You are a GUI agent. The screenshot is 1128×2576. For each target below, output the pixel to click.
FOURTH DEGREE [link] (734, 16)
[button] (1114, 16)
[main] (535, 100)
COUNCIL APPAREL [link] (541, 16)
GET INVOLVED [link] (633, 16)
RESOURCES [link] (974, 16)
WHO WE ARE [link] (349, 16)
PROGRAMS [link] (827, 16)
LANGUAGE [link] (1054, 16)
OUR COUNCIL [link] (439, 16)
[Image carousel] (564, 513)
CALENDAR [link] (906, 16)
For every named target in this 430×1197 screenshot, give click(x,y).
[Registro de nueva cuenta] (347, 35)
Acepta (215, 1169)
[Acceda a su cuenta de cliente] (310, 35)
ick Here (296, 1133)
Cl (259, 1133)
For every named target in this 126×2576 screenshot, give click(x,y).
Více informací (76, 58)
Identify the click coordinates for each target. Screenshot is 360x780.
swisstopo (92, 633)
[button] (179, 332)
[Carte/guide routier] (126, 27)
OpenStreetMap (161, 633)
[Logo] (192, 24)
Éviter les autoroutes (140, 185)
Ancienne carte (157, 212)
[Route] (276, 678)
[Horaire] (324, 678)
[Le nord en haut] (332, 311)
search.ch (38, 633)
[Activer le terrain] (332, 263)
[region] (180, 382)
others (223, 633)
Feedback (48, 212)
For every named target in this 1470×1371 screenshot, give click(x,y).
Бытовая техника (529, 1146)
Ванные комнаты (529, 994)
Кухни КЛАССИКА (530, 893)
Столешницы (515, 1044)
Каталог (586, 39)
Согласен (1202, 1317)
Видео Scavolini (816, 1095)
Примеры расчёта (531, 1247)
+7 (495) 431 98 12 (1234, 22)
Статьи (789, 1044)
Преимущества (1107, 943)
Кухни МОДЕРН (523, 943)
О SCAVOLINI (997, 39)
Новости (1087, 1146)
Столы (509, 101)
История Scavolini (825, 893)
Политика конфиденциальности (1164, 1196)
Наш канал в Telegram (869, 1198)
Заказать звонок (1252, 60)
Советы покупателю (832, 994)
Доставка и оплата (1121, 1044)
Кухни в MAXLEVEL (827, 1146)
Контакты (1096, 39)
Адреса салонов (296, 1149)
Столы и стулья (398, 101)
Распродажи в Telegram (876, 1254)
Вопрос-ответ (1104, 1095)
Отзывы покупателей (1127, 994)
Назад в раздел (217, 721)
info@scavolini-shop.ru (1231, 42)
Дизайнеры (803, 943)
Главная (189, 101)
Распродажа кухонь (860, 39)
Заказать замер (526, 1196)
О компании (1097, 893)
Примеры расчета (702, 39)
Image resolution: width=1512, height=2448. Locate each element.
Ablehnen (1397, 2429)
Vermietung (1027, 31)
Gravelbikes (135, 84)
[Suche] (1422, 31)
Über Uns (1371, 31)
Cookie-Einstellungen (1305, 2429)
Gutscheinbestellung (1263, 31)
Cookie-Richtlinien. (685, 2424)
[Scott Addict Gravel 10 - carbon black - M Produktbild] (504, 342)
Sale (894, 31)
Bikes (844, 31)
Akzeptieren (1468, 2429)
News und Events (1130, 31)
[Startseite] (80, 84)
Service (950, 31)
+--
§ **Exercise description**
Reproduce all of the records precisely. No word may differ.

§ **Response to the task**
You are a GUI agent. The screenshot is 1128×2576. For each target below, output the pixel to click.
FOURTH DEGREE [link] (734, 16)
[button] (1114, 16)
[main] (535, 100)
COUNCIL APPAREL [link] (541, 16)
GET INVOLVED [link] (633, 16)
RESOURCES [link] (974, 16)
WHO WE ARE [link] (349, 16)
PROGRAMS [link] (827, 16)
LANGUAGE [link] (1054, 16)
OUR COUNCIL [link] (439, 16)
[Image carousel] (564, 513)
CALENDAR [link] (906, 16)
For every named target in this 430×1197 screenshot, give click(x,y).
[Registro de nueva cuenta] (347, 35)
Acepta (215, 1169)
[Acceda a su cuenta de cliente] (310, 35)
ick Here (296, 1133)
Cl (259, 1133)
For every named target in this 126×2576 screenshot, give click(x,y).
Více informací (76, 58)
Identify the click coordinates for each target. Screenshot is 360x780.
swisstopo (92, 633)
[button] (179, 332)
[Carte/guide routier] (126, 27)
OpenStreetMap (161, 633)
[Logo] (192, 24)
Éviter les autoroutes (140, 185)
Ancienne carte (157, 212)
[Route] (276, 678)
[Horaire] (324, 678)
[Le nord en haut] (332, 311)
search.ch (38, 633)
[Activer le terrain] (332, 263)
[region] (180, 382)
others (223, 633)
Feedback (48, 212)
For every named target in this 1470×1371 screenshot, give click(x,y).
Бытовая техника (529, 1146)
Ванные комнаты (529, 994)
Кухни КЛАССИКА (530, 893)
Столешницы (515, 1044)
Каталог (586, 39)
Согласен (1202, 1317)
Видео Scavolini (816, 1095)
Примеры расчёта (531, 1247)
+7 (495) 431 98 12 (1234, 22)
Статьи (789, 1044)
Преимущества (1107, 943)
Кухни МОДЕРН (523, 943)
О SCAVOLINI (997, 39)
Новости (1087, 1146)
Столы (509, 101)
История Scavolini (825, 893)
Политика конфиденциальности (1164, 1196)
Наш канал в Telegram (869, 1198)
Заказать звонок (1252, 60)
Советы покупателю (832, 994)
Доставка и оплата (1121, 1044)
Кухни в MAXLEVEL (827, 1146)
Контакты (1096, 39)
Адреса салонов (296, 1149)
Столы и стулья (398, 101)
Распродажи в Telegram (876, 1254)
Вопрос-ответ (1104, 1095)
Отзывы покупателей (1127, 994)
Назад в раздел (217, 721)
info@scavolini-shop.ru (1231, 42)
Дизайнеры (803, 943)
Главная (189, 101)
Распродажа кухонь (860, 39)
Заказать замер (526, 1196)
О компании (1097, 893)
Примеры расчета (702, 39)
Image resolution: width=1512, height=2448. Locate each element.
Ablehnen (1397, 2429)
Vermietung (1027, 31)
Gravelbikes (135, 84)
[Suche] (1422, 31)
Über Uns (1371, 31)
Cookie-Einstellungen (1305, 2429)
Gutscheinbestellung (1263, 31)
Cookie-Richtlinien. (685, 2424)
[Scott Addict Gravel 10 - carbon black - M Produktbild] (504, 342)
Sale (894, 31)
Bikes (844, 31)
Akzeptieren (1468, 2429)
News und Events (1130, 31)
[Startseite] (80, 84)
Service (950, 31)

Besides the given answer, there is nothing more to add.